I was there this past weekend attending the 137th annual summer convention of the Alabama Press Association.  I certainly can’t brag about my weight, but at my last doctor’s appointment I was at my lowest number in several years.  If you want to understand why we are right up there with Mississippi in this cardiovascular-unfriendly category, just spend an hour walking the Red Neck Riviera and you will see enough oversized buttocks breasts, bellies, and sagging cellulose to make a plastic surgeon salivate.

 

The Centers for Disease Control, which conducted the study, suggests that high poverty rates tend to be a factor and that in today’s America it’s the poor who tend to be obese.  The people I saw weren’t poor or they were spending their life’s savings at those $200-a-night condos.

 

It may get more costly to carry around all that fat if you’re a state employee.  The State Employees Insurance Board (SEIB) has a plan under consideration to charge obese state employees $24 a month more in health insurance premiums. Anybody with a body mass index of 35 or greater would pay a surcharge that' would take effect in 2011 if approved. The board will gather in August to discuss the issue.

 

The obesity premium would be waived for those who are exempt for medical reasons or are losing weight. According to an SEIB newsletter, the medical cost of extremely overweight employees to the state is $50 million a year.

 

Merck to start paying Vioxx settlement

Big drug maker Merck will start writing checks soon for former users of its painkiller Vioxx, which has been taken off the market.  The $4.8 billion settlement will compensate nearly 50,000 who claimed injuries from the drug and have agreed to participate in the settlement, according to Montgomery lawyer Jere Beasley.

 

Beasley’s firm was the lead negotiator in the settlement and the former Alabama Lieutenant Governor said the overwhelming number of plaintiffs who agreed to the settlement terms demonstrates that it was a good settlement.

 

Vioxx, launched in 1999, earned revenue for Merck of about $4 billion, but the settlement plus legal fees has cost the company well over $6 billion.  Settlement amounts can run from $5,000 up to several million dollars based on a complicated formula that includes the seriousness of the injury to individuals.  "Today is a very big day for Vioxx victims," said Andy Birchfield of Beasley’s firm, who served on the plaintiffs steering and negotiating committees."

 

 

The high cost of public lawyers
A few weeks ago it was revealed that the highest paid public servant in Alabama was David Bronner, the head of the state’s retirement systems, at well over a half million dollars.  Now it is revealed that we pay state legal minds in addition to state judges and the attorney general, whose pay is set by state law, pretty good, as well.

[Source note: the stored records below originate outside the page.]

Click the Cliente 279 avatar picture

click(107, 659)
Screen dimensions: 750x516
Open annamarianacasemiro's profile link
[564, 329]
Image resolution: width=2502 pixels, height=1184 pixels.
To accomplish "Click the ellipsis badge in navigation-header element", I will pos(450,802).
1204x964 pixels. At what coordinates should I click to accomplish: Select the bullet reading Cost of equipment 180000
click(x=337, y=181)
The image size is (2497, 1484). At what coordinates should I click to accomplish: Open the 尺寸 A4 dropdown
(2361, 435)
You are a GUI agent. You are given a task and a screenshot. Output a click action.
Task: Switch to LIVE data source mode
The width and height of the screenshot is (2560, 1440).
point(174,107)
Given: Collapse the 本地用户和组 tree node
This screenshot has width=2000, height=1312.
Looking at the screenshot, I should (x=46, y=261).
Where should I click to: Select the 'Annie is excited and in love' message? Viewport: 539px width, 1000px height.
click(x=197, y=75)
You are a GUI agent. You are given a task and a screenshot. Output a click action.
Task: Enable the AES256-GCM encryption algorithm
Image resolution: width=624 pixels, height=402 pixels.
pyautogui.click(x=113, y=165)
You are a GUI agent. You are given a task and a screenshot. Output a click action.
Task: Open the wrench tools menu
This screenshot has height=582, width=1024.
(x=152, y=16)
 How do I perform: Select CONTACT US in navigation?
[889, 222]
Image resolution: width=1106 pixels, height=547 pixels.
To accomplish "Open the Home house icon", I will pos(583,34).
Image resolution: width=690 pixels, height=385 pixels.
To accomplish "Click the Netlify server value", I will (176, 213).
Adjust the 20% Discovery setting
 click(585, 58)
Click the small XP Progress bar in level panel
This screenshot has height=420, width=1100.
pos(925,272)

The annual salaries of some of the highest paid attorneys in state service are:

 

University of Alabama Systems General Counsel Ralph H. Smith, $368,963; Retirement Systems general counsel Bill Stephens, $294,406; Auburn University general counsel Lee Armstrong, $205,300; Supreme Court Chief Justice Sue Bell Cobb, $196,182; Associate Supreme Court Justice Patti Smith, $194,932; Associate Supreme Court justices Tom Parker and Mike Bolin, $155,946; Attorney General Troy King, $163,744; chief lawyers for several state agencies, $136;939.

 

In 1999 state lawmakers increased the pay of state appellate judges and the attorney general to among the highest in the nation.  The appellate judges are paid in part by the number of years of service.  The attorney general’s pay is tied to the pay of associate justices of the state Supreme Court.

Bob Martin, editor and publisher of The Montgomery Independent, has taken over The Alabama Scene from longtime political columnist and Cherokee County native Bob Ingram, who died recently.